WHAT THE TASK ASKS ▸ A word-for-word copy of the lines below, starting at the line with "This screenshot has height=481, width=600." and ending at the last one, is what you should give. Omit every picture.

Stored data entries:
# # #
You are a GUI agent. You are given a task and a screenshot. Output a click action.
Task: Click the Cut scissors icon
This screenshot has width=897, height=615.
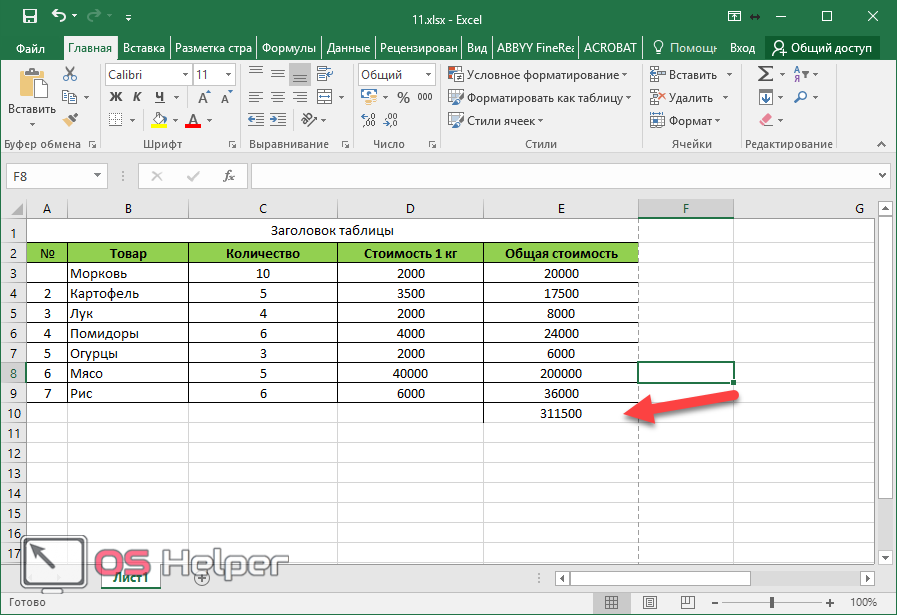[x=70, y=74]
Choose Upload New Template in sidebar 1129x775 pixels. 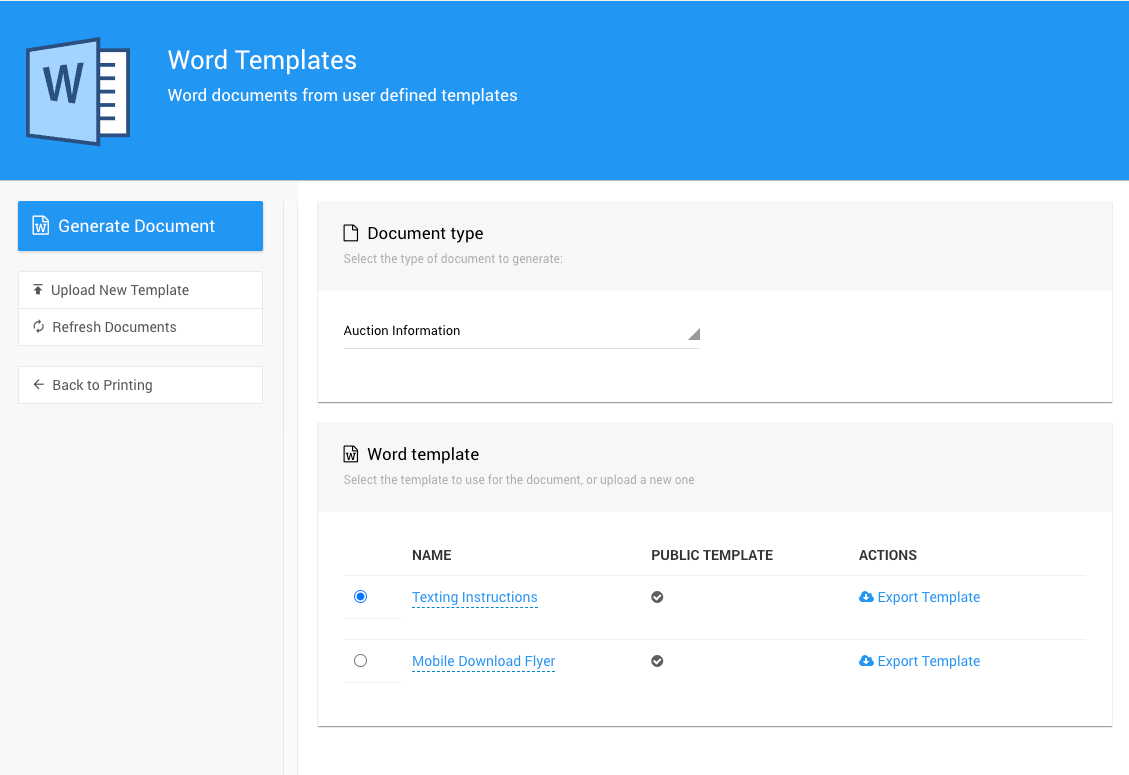[x=120, y=290]
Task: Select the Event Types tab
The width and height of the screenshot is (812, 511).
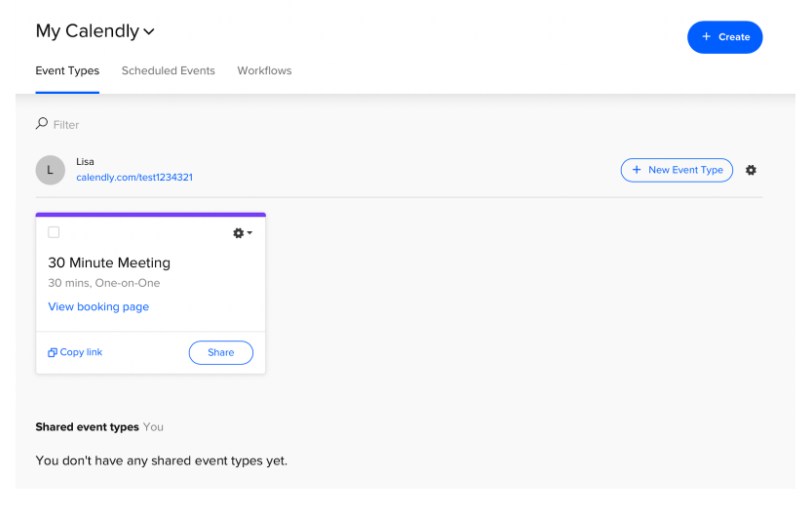Action: pos(67,71)
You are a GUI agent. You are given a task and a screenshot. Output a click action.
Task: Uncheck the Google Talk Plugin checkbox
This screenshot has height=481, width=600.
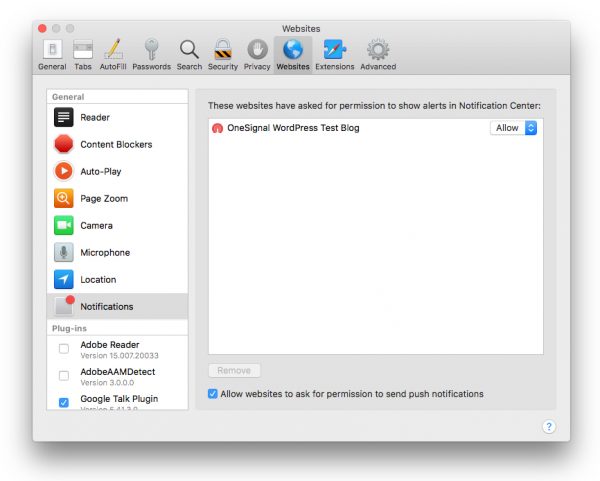pyautogui.click(x=64, y=403)
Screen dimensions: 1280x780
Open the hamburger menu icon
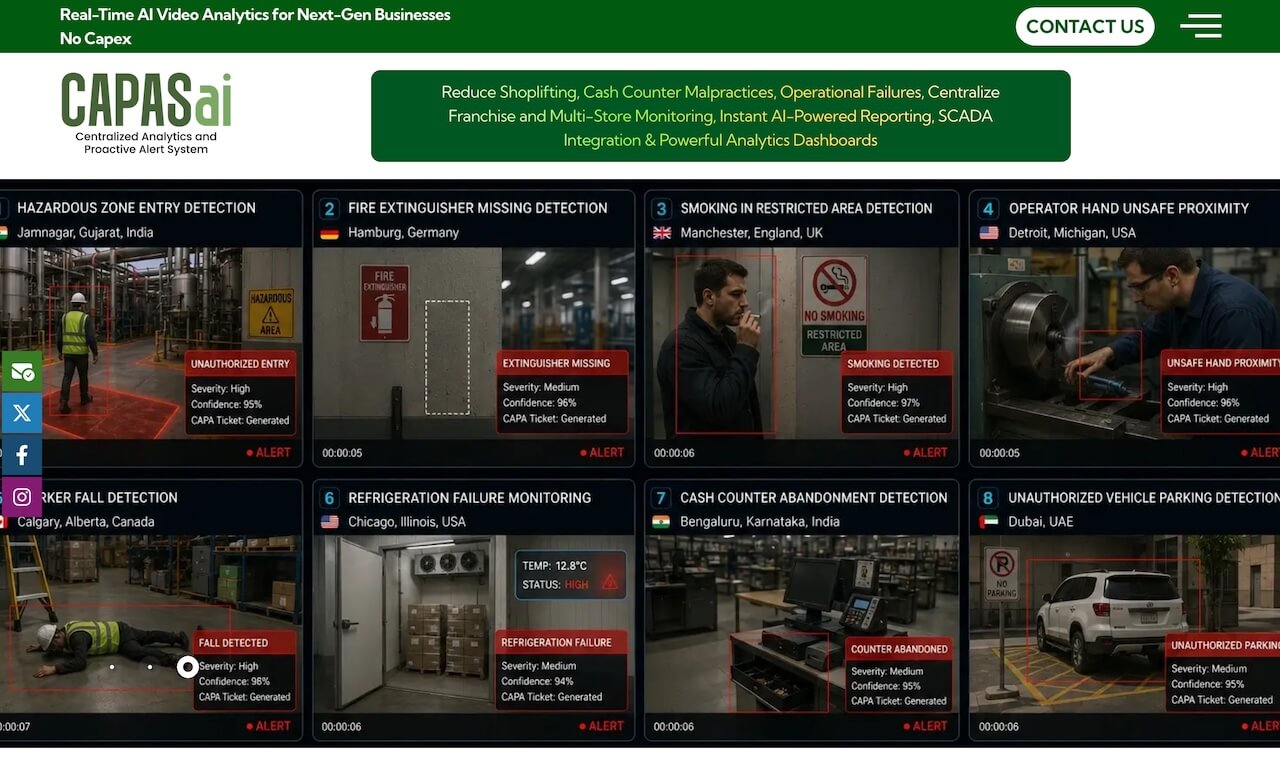coord(1201,26)
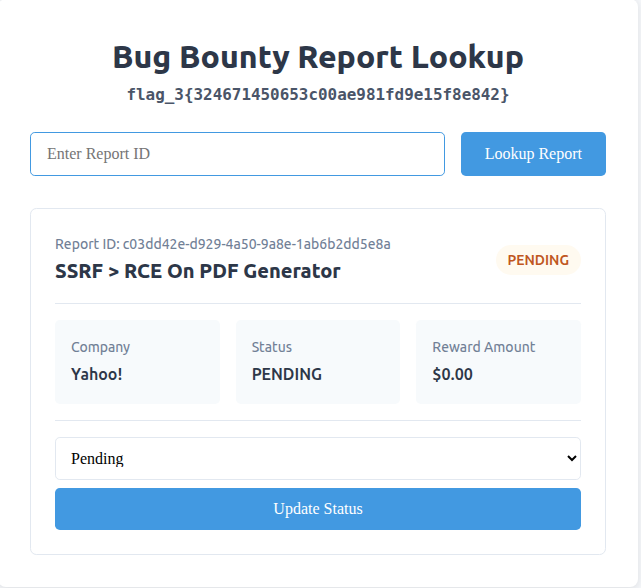This screenshot has width=641, height=588.
Task: Click the flag_3 code text
Action: click(318, 95)
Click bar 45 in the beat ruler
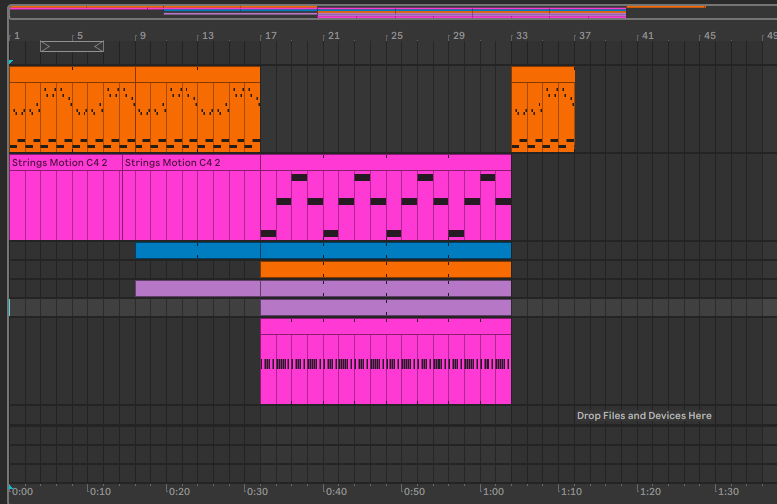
# # #
TASK OUTPUT ▸
This screenshot has height=481, width=600.
pyautogui.click(x=64, y=403)
Screen dimensions: 1280x780
Open the hamburger menu icon
coord(1201,26)
This screenshot has width=641, height=588.
Task: Click the flag_3 code text
Action: click(318, 95)
Click bar 45 in the beat ruler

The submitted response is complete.